3 Department of Biostatistics and Epidemiology, Health School, Isfahan University of Medical Sciences, Isfahan, Iran


Background: Precise and accurate measurements of body composition are useful in achieving a greater understanding of human energy metabolism in physiology and in different clinical conditions, such as, cardiovascular disease and overall mortality. Dual-energy x-ray absorptiometry (DXA) can be used to measure body composition, but the easiest method to assess body composition is the use of anthropometric indices.
This study has been designed to evaluate the accuracy and precision of body composition prediction equations by various anthropometric measures instead of a whole body DXA scan.
Materials and Methods: We identified 143 adult patients underwent DXA evaluation of the whole body. The anthropometric indices were also measured. Datasets were split randomly into two parts.

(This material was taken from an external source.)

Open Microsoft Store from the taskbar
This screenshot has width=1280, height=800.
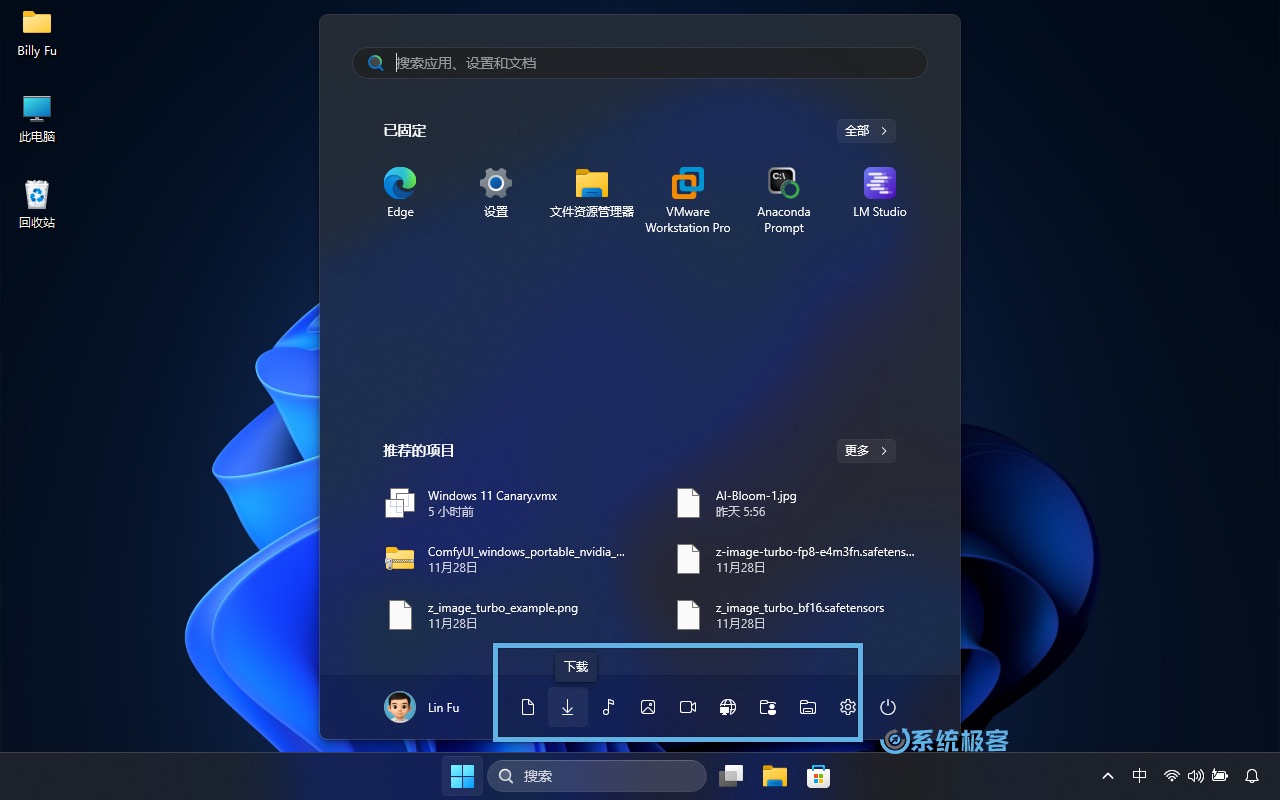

Multiple regression analysis with a backward stepwise elimination procedure was used as the derivation set and then the estimates were compared with the actual measurements from the whole-body scans for a validation set.
The SPSS version 20 for Windows software was used in multiple regression and data analysis.
Results: Using multiple linear regression analyses, the best equation for predicting the whole-body fat mass (R 2 = 0.808) included the body mass index (BMI) and gender; the best equation for predicting whole-body lean mass (R 2 = 0.780) included BMI, WC, gender, and age; and the best equation for predicting trunk fat mass (R 2 = 0.759) included BMI, WC, and gender.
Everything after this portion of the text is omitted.